:: DATASET RECORDS ::
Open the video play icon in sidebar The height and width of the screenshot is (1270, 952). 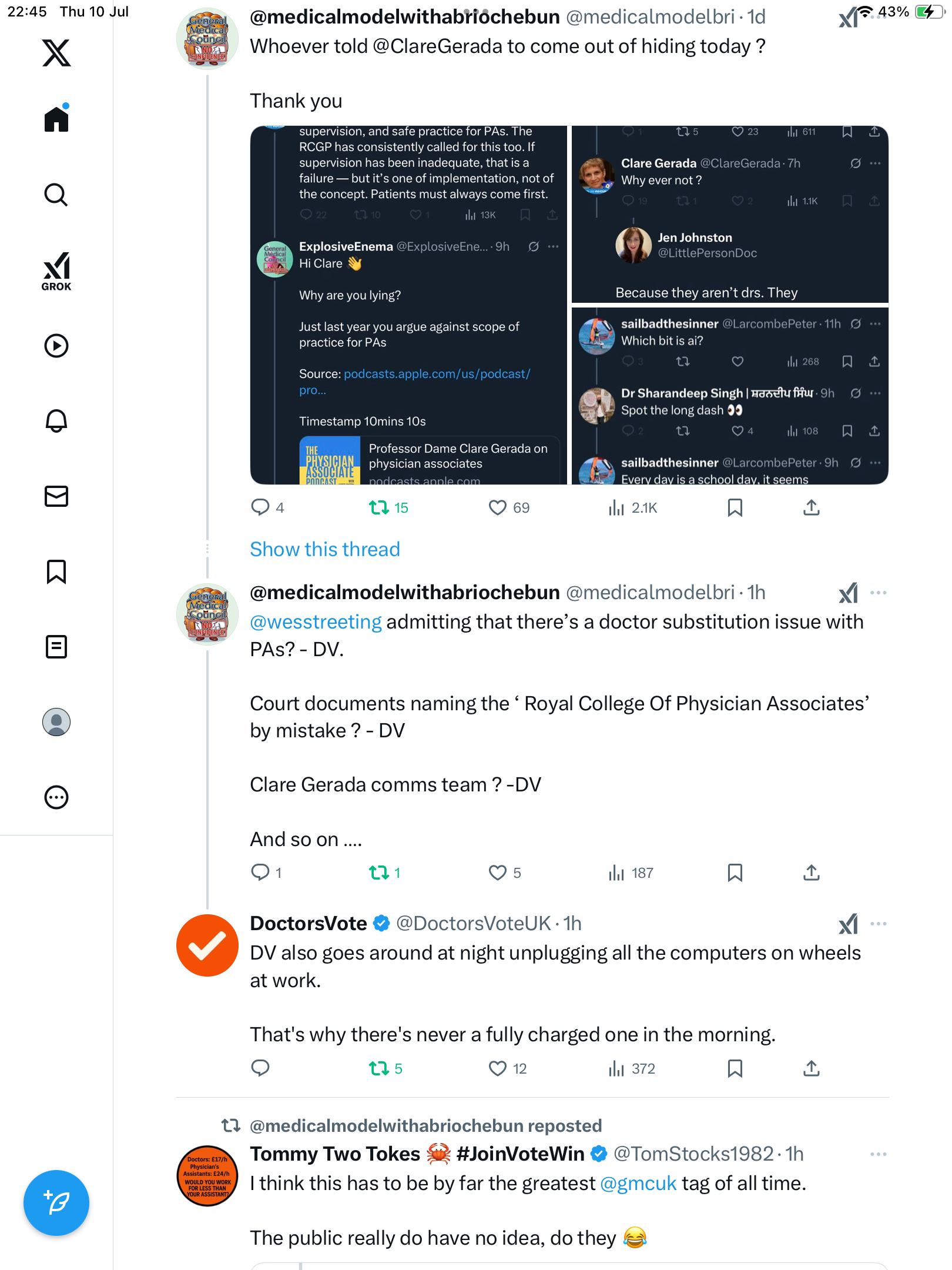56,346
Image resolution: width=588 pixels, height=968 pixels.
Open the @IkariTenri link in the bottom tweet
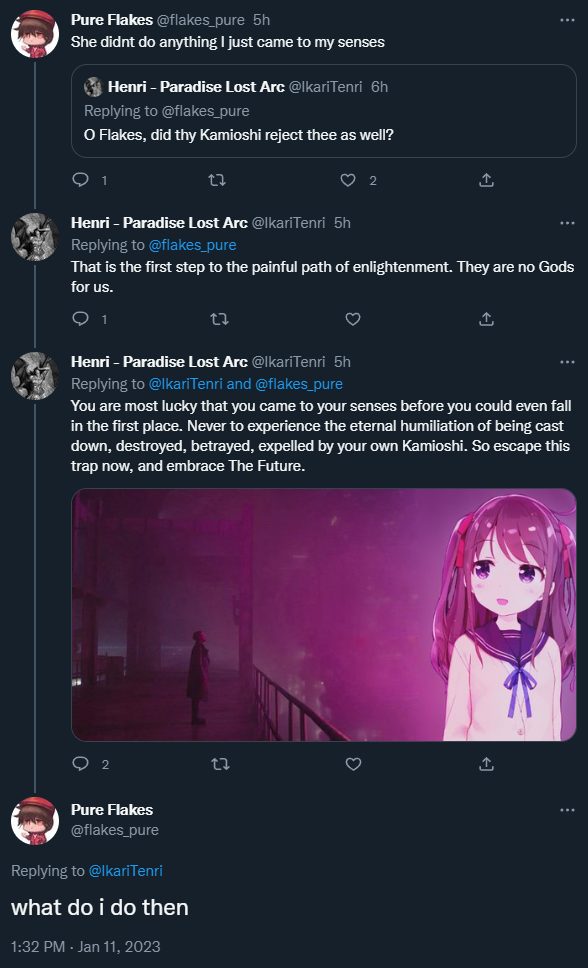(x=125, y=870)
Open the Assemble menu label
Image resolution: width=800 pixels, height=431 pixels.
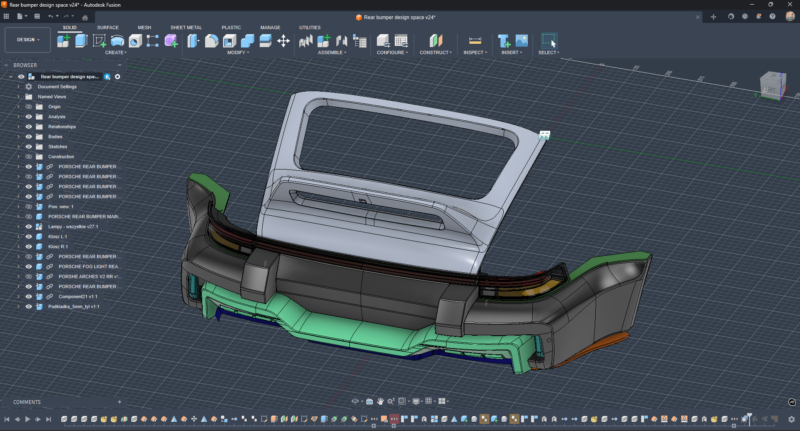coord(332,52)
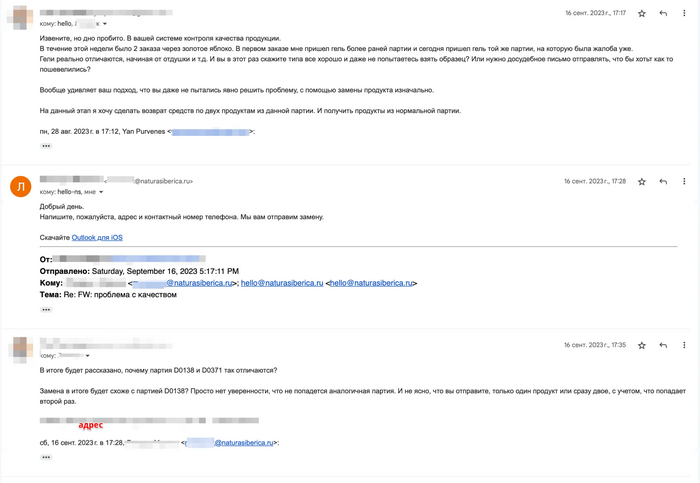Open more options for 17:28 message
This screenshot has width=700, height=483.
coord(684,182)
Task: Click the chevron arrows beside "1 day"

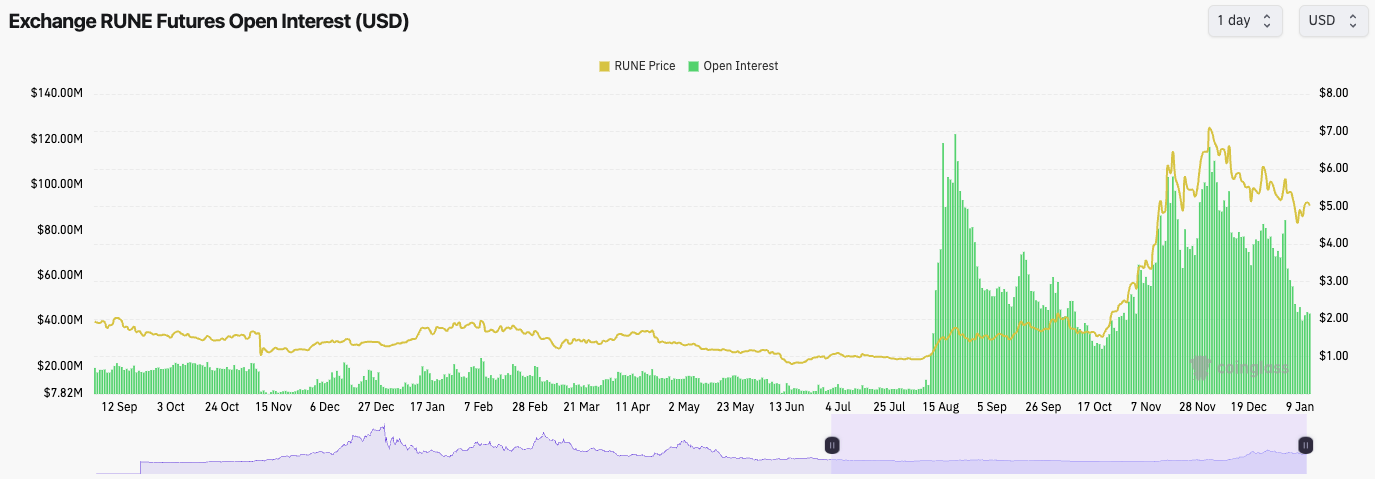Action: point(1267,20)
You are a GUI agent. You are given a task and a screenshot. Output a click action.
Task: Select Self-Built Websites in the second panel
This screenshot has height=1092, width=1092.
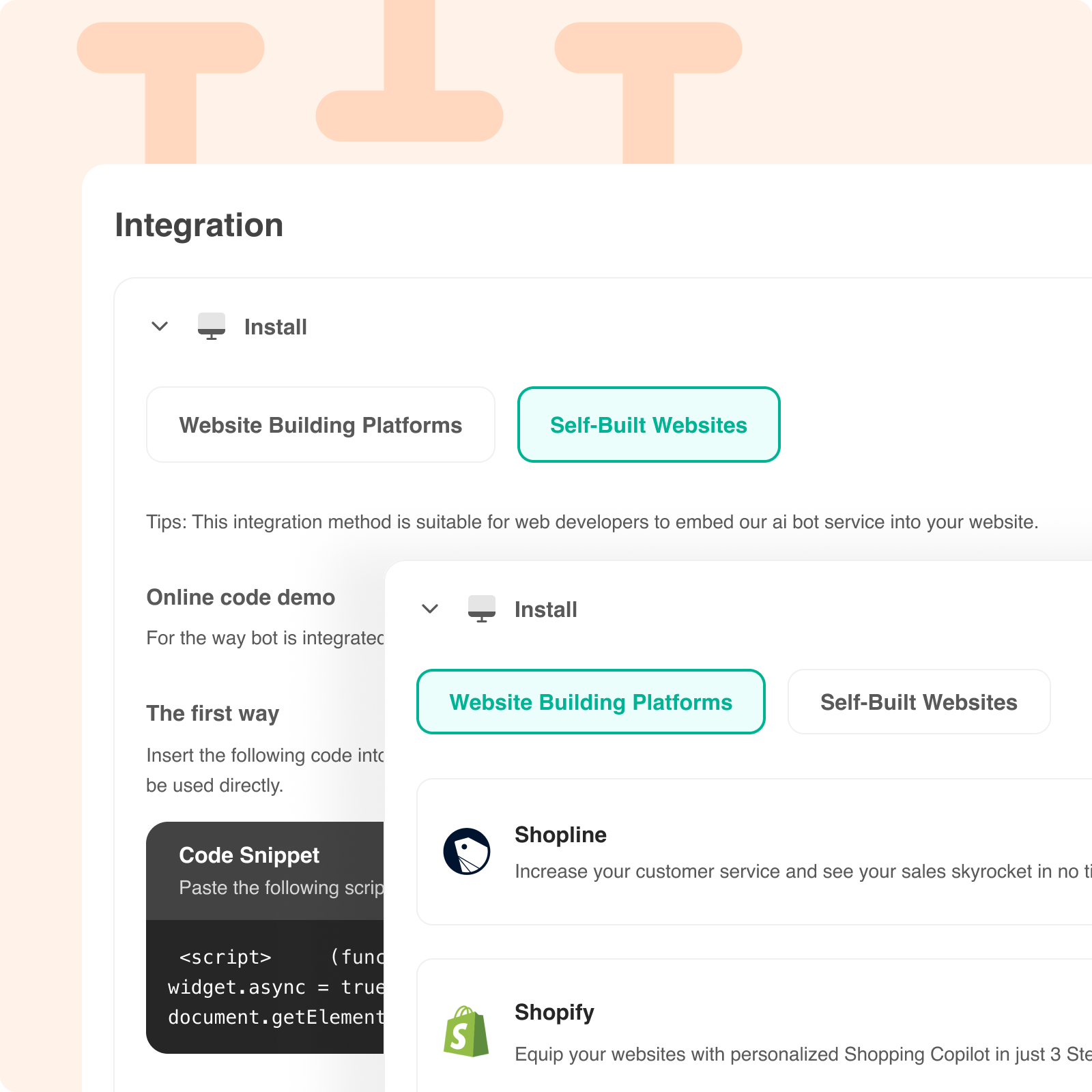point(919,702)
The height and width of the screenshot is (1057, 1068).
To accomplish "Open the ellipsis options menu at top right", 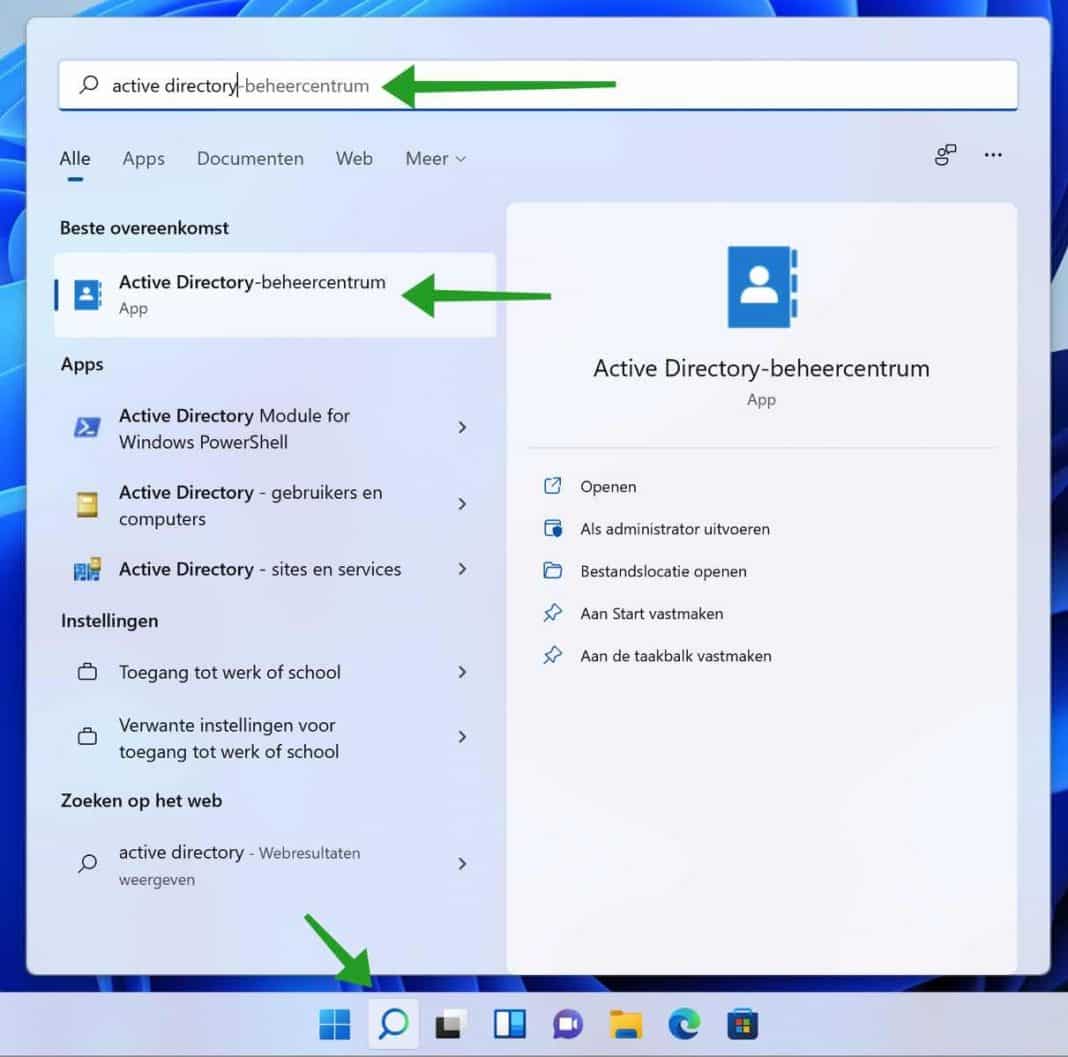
:::
## [BRIEF]
Before duplicating, set the pictures aside; then output exactly the lines from the one with "This screenshot has height=1092, width=1092." through the end of the records, and only those.

## [TASK OUTPUT]
This screenshot has height=1092, width=1092.
point(919,702)
The height and width of the screenshot is (1057, 1068).
To accomplish "Open the ellipsis options menu at top right", 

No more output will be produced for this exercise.